DinosaursRoar Her dad was the RP, for a multitude of reasons I won't go into here on this thread but the three of them and I lived pretty much full time together till uni.

TreadSoftlyOnMyDreams I haven't brought it up with her and I don't really intend to do so. It's her choice, it's her wedding and that's what it really comes down to. For my part, I think I will distance myself a bit because I'm actually now questioning the whole relationship we had - not just a wedding - and although I know I'll get over it, I don't think I'll ever think of her in the way I did again.

OP posts:
TakesTwoToTango · 01/02/2016 17:10

Op, how is the situation with her mother? Especially surrounding her separation from your step father and his marriage to your mother? I ask because I didn't have my half sisters as my bridesmaids, not because I don't love them, but because my dad's marriage to their mother caused my mum so much pain that I couldn't do that to my mum (I had already put my foot down and said my step mother was to be invited to the wedding and would be attending despite my mothers protestations) and selfishly, I knew her hurt and the fallout would put a huge burden on me too. As a result I also didn't have my full sister as a bridesmaid either, because I felt I couldn't have her and not my half sisters, but that's another thread..,

ZiggyFartdust · 01/02/2016 17:10

Not remotely defensive, just bemused at how may people seem to be able to judge a situation they know nothing about. I bet the majority don't have step siblings yet think they know all about it.

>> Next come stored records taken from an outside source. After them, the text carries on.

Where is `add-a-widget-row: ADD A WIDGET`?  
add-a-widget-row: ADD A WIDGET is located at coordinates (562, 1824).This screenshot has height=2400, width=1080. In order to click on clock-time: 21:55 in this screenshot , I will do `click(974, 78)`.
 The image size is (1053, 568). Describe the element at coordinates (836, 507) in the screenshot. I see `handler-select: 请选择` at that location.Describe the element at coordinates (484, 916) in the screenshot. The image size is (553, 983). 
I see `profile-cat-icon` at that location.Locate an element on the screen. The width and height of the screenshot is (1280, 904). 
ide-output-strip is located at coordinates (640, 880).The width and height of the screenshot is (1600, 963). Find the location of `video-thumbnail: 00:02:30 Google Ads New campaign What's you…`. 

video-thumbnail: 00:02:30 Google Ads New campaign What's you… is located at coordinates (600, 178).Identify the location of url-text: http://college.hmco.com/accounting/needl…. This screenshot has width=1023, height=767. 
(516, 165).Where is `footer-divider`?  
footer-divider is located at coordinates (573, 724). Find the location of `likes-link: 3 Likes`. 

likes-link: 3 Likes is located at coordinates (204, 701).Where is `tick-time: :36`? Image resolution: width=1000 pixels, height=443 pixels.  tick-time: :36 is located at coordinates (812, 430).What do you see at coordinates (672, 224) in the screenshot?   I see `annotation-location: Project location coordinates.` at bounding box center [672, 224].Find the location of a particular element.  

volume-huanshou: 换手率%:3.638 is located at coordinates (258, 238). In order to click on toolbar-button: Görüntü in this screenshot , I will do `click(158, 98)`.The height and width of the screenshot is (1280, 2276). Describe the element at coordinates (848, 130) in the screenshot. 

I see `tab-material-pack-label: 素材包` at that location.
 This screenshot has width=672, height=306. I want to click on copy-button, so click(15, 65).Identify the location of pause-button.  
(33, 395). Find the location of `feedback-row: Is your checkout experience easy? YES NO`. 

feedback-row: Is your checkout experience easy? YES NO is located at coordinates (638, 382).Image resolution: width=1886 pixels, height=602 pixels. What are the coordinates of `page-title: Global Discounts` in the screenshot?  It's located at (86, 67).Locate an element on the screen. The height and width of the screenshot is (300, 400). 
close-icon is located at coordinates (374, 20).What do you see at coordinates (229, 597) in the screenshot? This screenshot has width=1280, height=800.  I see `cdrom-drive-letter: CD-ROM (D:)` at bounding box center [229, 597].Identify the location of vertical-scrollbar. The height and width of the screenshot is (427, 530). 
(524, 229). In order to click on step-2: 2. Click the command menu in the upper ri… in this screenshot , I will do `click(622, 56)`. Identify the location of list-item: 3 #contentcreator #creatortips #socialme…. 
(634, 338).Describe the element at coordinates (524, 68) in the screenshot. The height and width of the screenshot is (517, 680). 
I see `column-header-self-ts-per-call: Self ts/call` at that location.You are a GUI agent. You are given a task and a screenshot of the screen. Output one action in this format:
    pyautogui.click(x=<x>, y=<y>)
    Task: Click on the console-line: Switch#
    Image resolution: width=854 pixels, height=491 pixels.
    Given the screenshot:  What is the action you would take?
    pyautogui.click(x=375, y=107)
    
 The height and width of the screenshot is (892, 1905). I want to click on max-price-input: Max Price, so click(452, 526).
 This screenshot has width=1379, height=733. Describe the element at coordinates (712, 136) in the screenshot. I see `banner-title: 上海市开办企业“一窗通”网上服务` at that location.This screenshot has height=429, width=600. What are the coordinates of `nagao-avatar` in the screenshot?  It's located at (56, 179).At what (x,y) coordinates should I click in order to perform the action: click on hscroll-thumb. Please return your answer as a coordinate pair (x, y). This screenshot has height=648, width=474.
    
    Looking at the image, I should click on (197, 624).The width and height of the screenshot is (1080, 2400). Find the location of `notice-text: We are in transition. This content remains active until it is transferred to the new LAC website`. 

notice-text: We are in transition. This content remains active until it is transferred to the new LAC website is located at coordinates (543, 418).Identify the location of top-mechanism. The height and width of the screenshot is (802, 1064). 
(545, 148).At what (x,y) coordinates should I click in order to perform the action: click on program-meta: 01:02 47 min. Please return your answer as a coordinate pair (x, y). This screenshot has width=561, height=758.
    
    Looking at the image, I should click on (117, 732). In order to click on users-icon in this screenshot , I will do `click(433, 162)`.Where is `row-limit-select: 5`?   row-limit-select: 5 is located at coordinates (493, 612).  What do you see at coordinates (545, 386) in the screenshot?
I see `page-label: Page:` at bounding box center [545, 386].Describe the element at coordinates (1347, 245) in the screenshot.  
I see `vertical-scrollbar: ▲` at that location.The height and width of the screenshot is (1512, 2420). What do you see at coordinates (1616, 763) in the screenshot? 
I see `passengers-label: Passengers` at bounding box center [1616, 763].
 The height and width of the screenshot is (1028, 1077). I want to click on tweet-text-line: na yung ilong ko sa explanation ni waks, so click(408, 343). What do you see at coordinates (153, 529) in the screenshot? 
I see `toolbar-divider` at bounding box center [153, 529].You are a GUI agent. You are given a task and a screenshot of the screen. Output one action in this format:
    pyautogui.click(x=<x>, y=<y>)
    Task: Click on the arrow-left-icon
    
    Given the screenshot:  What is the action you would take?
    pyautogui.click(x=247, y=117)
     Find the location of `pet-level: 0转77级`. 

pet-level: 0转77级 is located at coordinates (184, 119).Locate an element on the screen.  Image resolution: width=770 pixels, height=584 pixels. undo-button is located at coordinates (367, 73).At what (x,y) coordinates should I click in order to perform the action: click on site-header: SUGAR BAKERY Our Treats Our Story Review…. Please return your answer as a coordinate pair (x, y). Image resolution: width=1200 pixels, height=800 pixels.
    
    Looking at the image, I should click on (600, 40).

OP, your attitude is weird. You thought you were very close sisters, yet you have unilaterally decided that she must see you differently, without talking to her. And you are going to distance yourself and never think of her the same way again? Thats not how sisters behave. and its not how people in a close family relationship behave.
If you can't even talk to her, you obviously aren't that close at all, and you can't be as surprised as you say you are.

harrasseddotcom · 01/02/2016 21:44

YANBU. I find it hard to believe that people can be so callous, or maybe unthinking to do stuff like that. (Not that I dont believe you, i do!) I came into some money a few years ago and gave each of my siblings (full/half/step) each a little gift, all equal. My step brother came into my life after i'd left home and he was well into his teens. But id never think to miss him out. Dont understand people who would do this.